# 記事:
- - - - -

568年(天統4年)、北周の兵部の尹公正が使者として北斉にやってきたとき、話が『周礼』に及んだが、北斉の人で答えられる者がいなかった。そこで安生が賓館に派遣され、尹公正と語り合うと、その疑問に的確に答えてみせた。尹公正が帰国して北周の武帝に報告すると、武帝は安生に関心を抱くようになった。
577年(建徳6年)、北周の武帝が北斉の首都であった鄴を占領して入城すると、安生は門を掃き清めて声が掛かるのを待った。ときに武帝は唐突に安生の邸を訪れ、拝礼の声を聞く前に親しくその手を取り、同座に招き寄せた。安生は黄帝や周の武王の故事を引いて、武帝を喜ばせた。武帝に従って、長安に入った。578年(宣政元年)、露門学博士・下大夫に任じられた。まもなく致仕し、家で死去した。
安生の儒学の講義を受けた者には、当時の有名人も多かった。馬栄伯・張黒奴・竇士栄・孔籠・劉焯・劉炫らは、みな安生の門人であった。著書に『周礼義疏』20巻・『礼記義疏』40巻・『孝経義疏』1巻があり、当時に通行した。

- - - - -

# 用意された行:
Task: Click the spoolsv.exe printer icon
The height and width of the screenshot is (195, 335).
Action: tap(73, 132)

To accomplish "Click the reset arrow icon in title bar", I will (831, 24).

- - - - -

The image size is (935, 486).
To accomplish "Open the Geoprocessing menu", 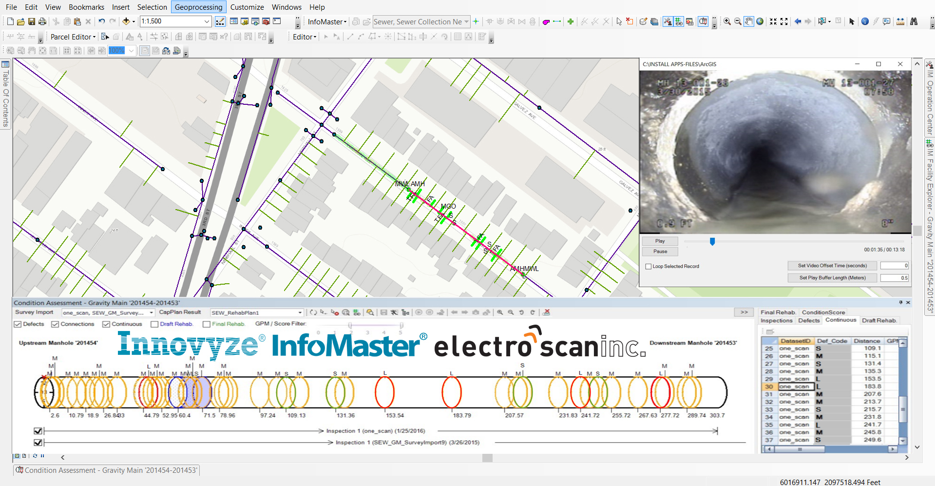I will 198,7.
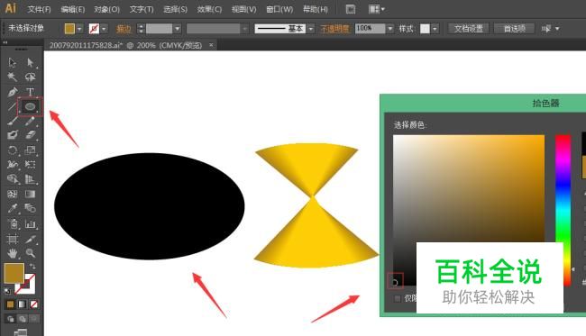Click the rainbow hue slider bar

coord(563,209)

- - - - -

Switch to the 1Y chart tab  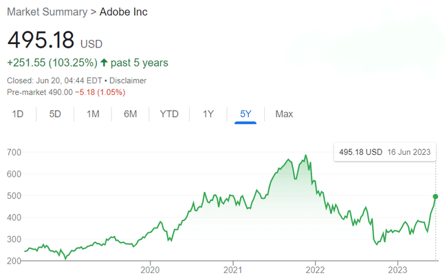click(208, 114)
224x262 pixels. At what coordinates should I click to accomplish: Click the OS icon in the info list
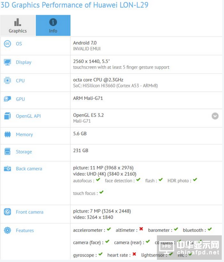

- - - - -

# やること:
記事の「577年(建徳6年)、北周の」から「1巻があり、当時に通行した。」までを、「武帝」を「皇帝」に置き換えて書いてください。 上の行は、記事とは別のところから持ってきたものです。

# 答え:
577年(建徳6年)、北周の皇帝が北斉の首都であった鄴を占領して入城すると、安生は門を掃き清めて声が掛かるのを待った。ときに皇帝は唐突に安生の邸を訪れ、拝礼の声を聞く前に親しくその手を取り、同座に招き寄せた。安生は黄帝や周の武王の故事を引いて、皇帝を喜ばせた。皇帝に従って、長安に入った。578年(宣政元年)、露門学博士・下大夫に任じられた。まもなく致仕し、家で死去した。
安生の儒学の講義を受けた者には、当時の有名人も多かった。馬栄伯・張黒奴・竇士栄・孔籠・劉焯・劉炫らは、みな安生の門人であった。著書に『周礼義疏』20巻・『礼記義疏』40巻・『孝経義疏』1巻があり、当時に通行した。